I didn't do this last time I was in London...just wondering if anyone here has done it (it looks like a double decker bus tour) and what you thought.

Thanks!

Sharon


----------



## stmartinfan (Mar 7, 2008)

Can't remember which one specifically, but we did do one of the double decker bus tours of London.  It was a nice way to get a quick overview of the city, see lots of different locations and have an entertaining description of the sites.  We like to do this in major cities to give our kids a view of the place because we often then travel by underground when going to places we're touring.  We've also found them a good antidote to jeg lag...On that first day, it can be hard to keep going when you're adapting to the time change.  Doing the bus ride keeps you awake but doesn't require the energy and focus that doing a regular siteseeing agenda might.  It's entertaining enough that you stay awake but relaxing to ride and listen to someone else explain what you're seeing.


----------



## Christie (Mar 7, 2008)

Just a quick tip for a bus tour:  Sunday is a great day to do it as there is much less traffic in central London.  A wonderful overview for your daughter.


----------



## nerodog (Mar 9, 2008)

*bus tours/london*

hi ! There is the ORiginal big bus and the Big red bus tours... both are good. Take a look at their on line sites... you can save if you book ahead and you dont have to choose a day just present  the  voucher to the bus driver. With the big red bus there is a   river cruise as well , not sure if the other has it. I liked them both because it is a great orientation to the city, you can hop on and off all day if you want and you dont have to do the driving or navigating. You can also sit  on the second floor. We are doing it on our trip in APril....


----------



## DeniseM (Mar 9, 2008)

We did the Big Red Bus tour with the (short) Thames river cruise.  It is a great way to see a lot in a short time.  Make SURE you either get on a bus narrated in English or get the head phones and plug them in to the proper jack on the bus, otherwise you will have no idea what you are seeing.  The Big Red Bus has 3 different London tours that you can purchase with one ticket and as I recall either one or 2 of the routes did not have a live tour guide so you had to have the headphones.


----------



## EAM (Mar 9, 2008)

I no longer remember the name of the company, but when I was in England many years ago, the concierge at our hotel arranged for us to have a private tour led by a student at Oxford.   Anyone know if this company (which used college students as guides) is still in business?


----------



## Blues (Mar 9, 2008)

Yes, DW and I did it last October, and thought it was well worth the money.  Note that they have (I think) 4 different bus lines, and the single ticket that you purchase will get you on any or all of them.  Not everyone understood that, and there was at least one agent giving out bad information.
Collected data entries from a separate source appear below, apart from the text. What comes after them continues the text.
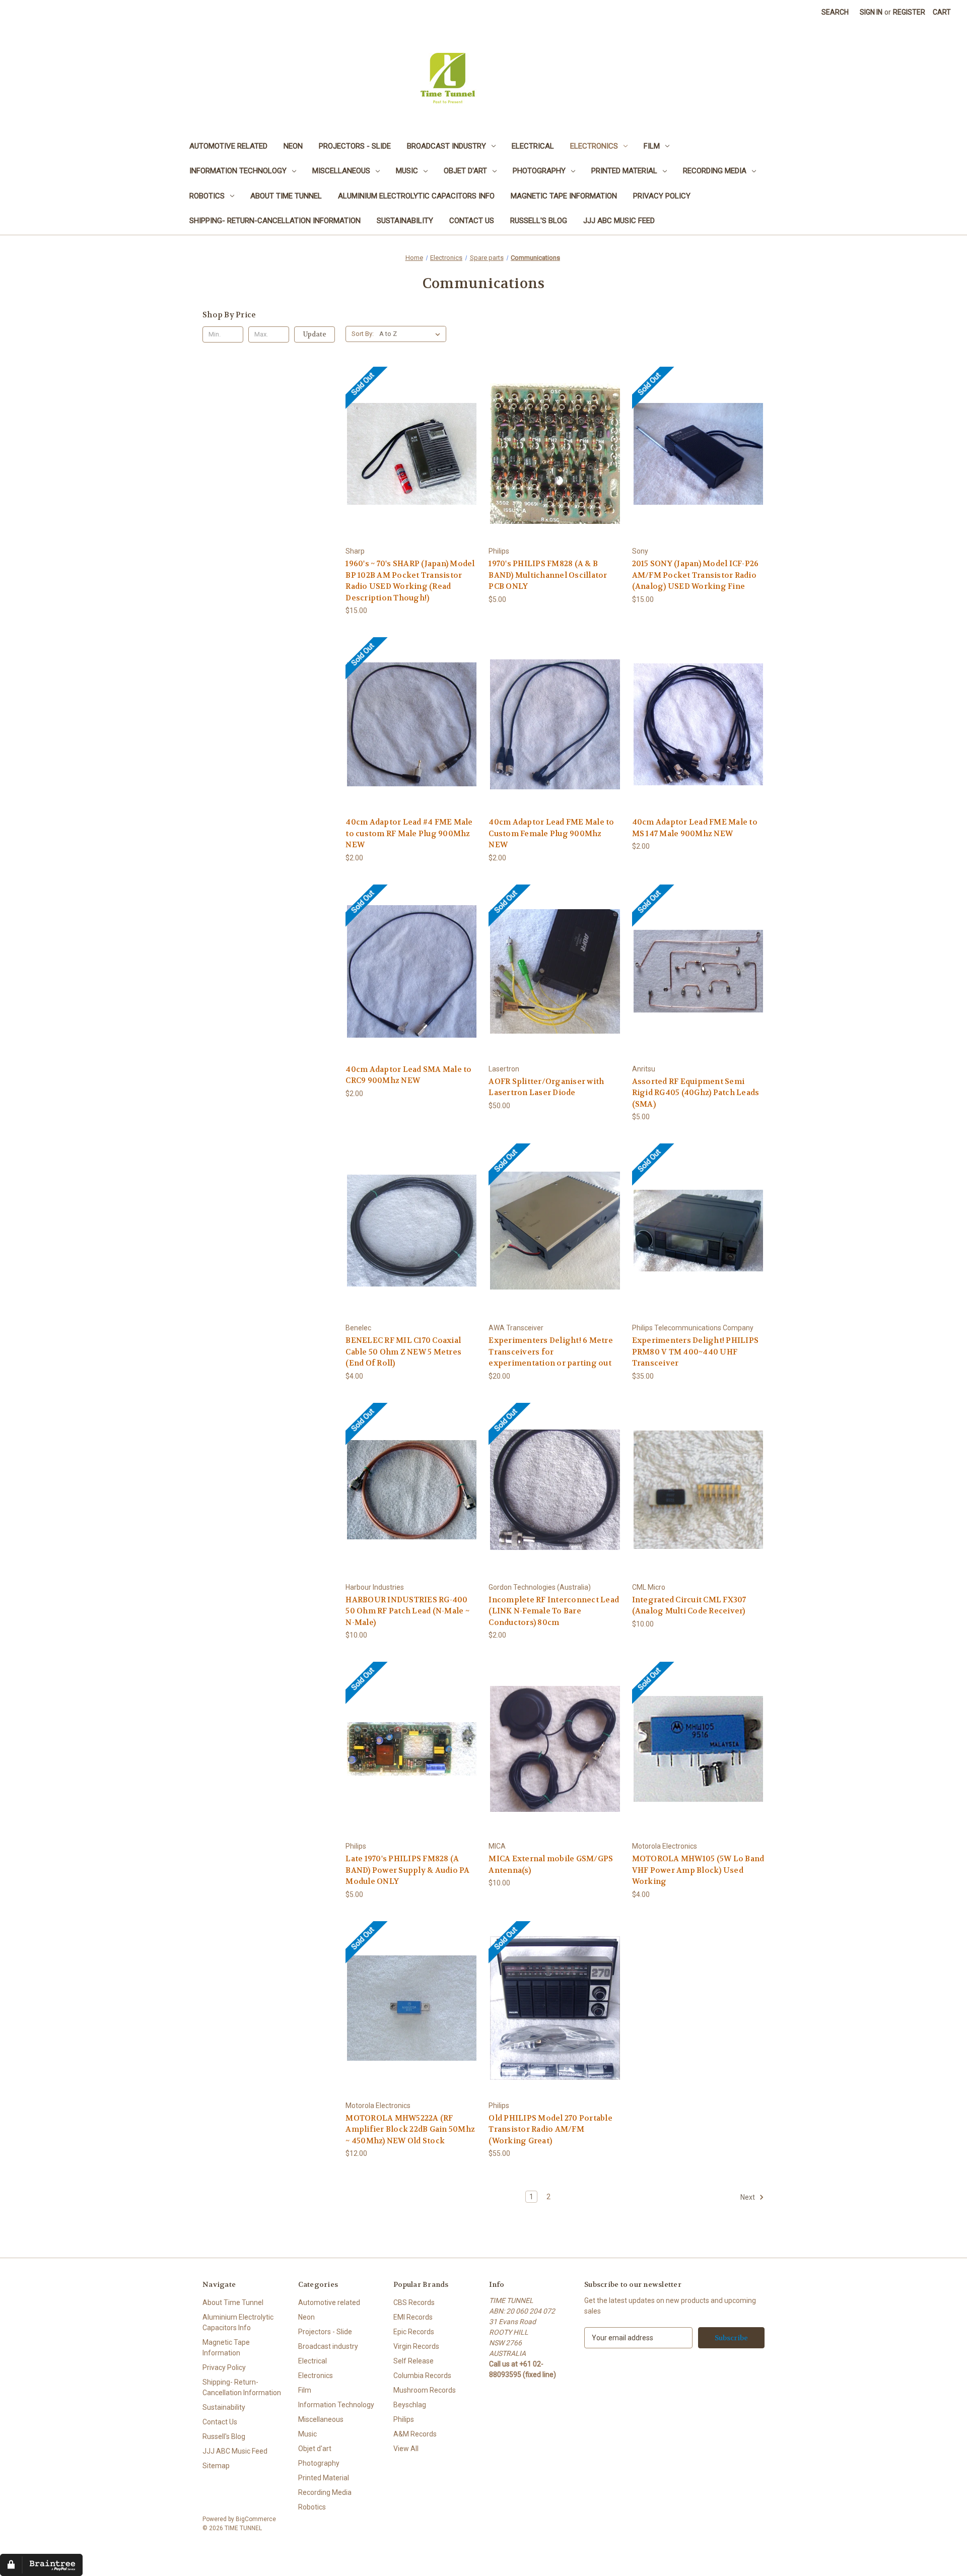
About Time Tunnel (286, 195)
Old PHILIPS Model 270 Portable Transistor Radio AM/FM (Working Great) (550, 2129)
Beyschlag (409, 2405)
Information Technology (238, 170)
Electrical (533, 146)
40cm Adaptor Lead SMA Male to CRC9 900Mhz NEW (408, 1075)
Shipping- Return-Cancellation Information (275, 220)
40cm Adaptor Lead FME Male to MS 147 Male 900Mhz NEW (694, 828)
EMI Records (413, 2317)
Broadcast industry (446, 146)
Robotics (207, 195)
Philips (403, 2419)
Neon (293, 146)
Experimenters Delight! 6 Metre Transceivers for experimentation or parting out (551, 1351)
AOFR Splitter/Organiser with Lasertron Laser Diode (546, 1087)
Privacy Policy (661, 195)
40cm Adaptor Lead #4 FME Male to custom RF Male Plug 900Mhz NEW (409, 833)
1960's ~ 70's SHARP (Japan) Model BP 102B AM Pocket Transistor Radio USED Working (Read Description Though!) (410, 581)
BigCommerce (256, 2519)
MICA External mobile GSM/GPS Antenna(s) (551, 1864)
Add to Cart (555, 462)
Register (909, 12)
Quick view (373, 437)
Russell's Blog (538, 220)
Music (407, 170)
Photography (539, 170)
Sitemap (216, 2466)
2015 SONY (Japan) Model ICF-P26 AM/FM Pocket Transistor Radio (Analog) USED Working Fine (695, 575)
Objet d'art (465, 170)
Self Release (413, 2361)
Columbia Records (422, 2375)
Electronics (594, 146)
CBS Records (414, 2302)
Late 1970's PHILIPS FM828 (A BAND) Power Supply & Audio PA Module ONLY (407, 1870)
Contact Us (471, 220)
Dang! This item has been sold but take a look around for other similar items (412, 462)
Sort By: (363, 333)
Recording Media (714, 170)
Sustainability (405, 220)
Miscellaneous (341, 170)
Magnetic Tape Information (564, 195)
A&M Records (415, 2434)
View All (406, 2449)
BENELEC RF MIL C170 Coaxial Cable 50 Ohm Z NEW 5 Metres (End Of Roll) (403, 1351)
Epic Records (413, 2332)
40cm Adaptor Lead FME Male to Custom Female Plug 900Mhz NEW (551, 833)
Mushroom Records (424, 2390)
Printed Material (624, 170)
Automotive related (228, 146)
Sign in (871, 12)
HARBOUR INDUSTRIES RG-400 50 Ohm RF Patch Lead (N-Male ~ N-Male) (407, 1611)
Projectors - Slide (355, 146)
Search (835, 12)
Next (748, 2197)
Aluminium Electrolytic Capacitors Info (416, 195)
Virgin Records (416, 2346)
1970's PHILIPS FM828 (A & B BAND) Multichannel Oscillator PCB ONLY (548, 575)
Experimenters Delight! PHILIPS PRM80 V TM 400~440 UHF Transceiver (695, 1351)
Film (652, 146)
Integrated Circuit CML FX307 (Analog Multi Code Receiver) (689, 1605)
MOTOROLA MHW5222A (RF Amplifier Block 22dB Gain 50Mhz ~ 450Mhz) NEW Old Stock (410, 2129)
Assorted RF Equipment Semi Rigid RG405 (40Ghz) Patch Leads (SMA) (695, 1092)
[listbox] (412, 334)
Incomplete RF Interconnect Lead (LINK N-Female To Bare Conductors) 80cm (554, 1611)
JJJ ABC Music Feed (619, 220)
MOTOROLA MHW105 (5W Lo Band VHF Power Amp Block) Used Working (698, 1870)
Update (314, 334)
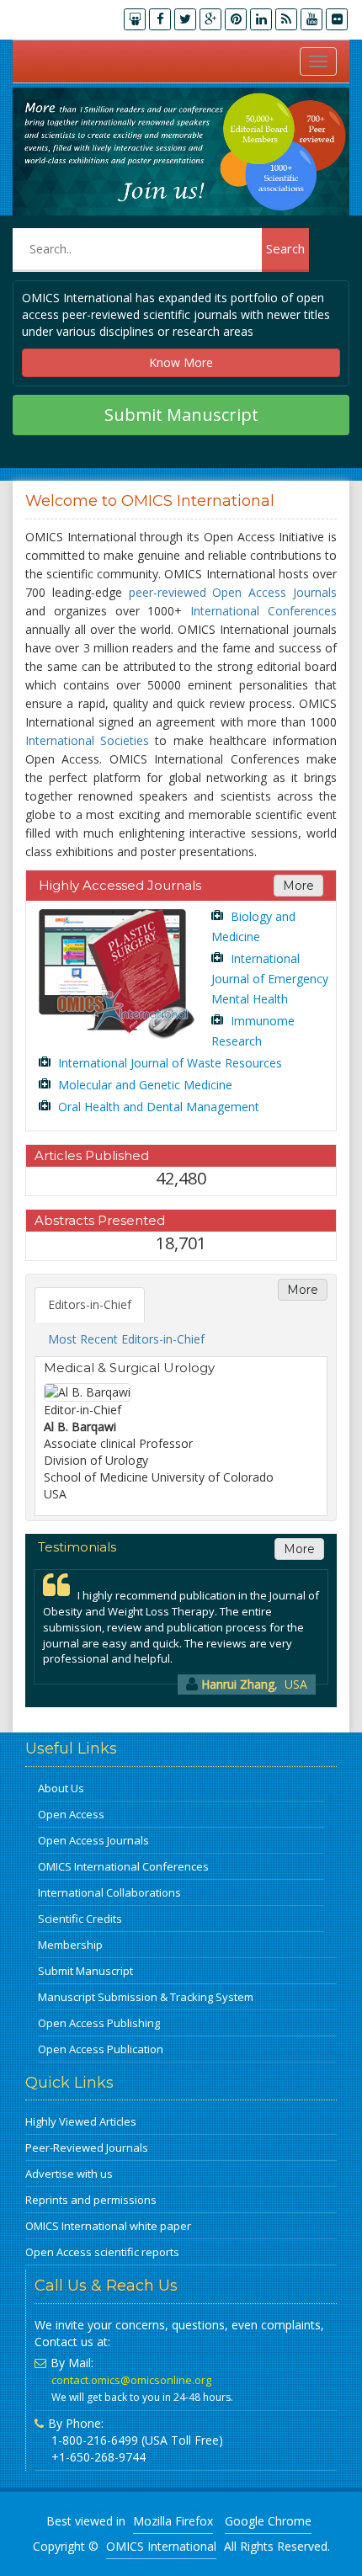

Of course, it rained the entire two days of our London stopover (after 85 and sunny in southern Portugal).  So we just kept getting on different buses and watched the city go by, stopping periodically to go into stores, museums, etc.  It's a good way to get around the city.  That is, we found it a good way to get from point A to B, in addition to being a good tour.


----------



## london (Mar 9, 2008)

*Original Bus Tour*

We did the original bus tour about 4 years ago, and it was very good.

We picked the bus up near Paddington station.

Sunday is a better day, as the traffic is less congested in London.

Have fun.


----------



## Lawlar (Mar 9, 2008)

*Hop On*

Are you talking about the Hop On - Hop Off busses?  If so, I recommend it as a good way to get started.  It hits all the tourist areas and gives you a good idea what is available and where it is at.  (Sit on the upper level of the bus for the best views.)

If you take the tube you don't get a good idea of how the City is laid out.

Once we got familar with the City (2 trips), we discovered that the best way to get around is to walk!!!  The main parts of the City are not that far apart (all of the stops on the tube made it seem like we were traveling great distances).  Another advantage of walking is that you will discover a lot of wonderful places you wouldn't have known existed.

Have fun!


----------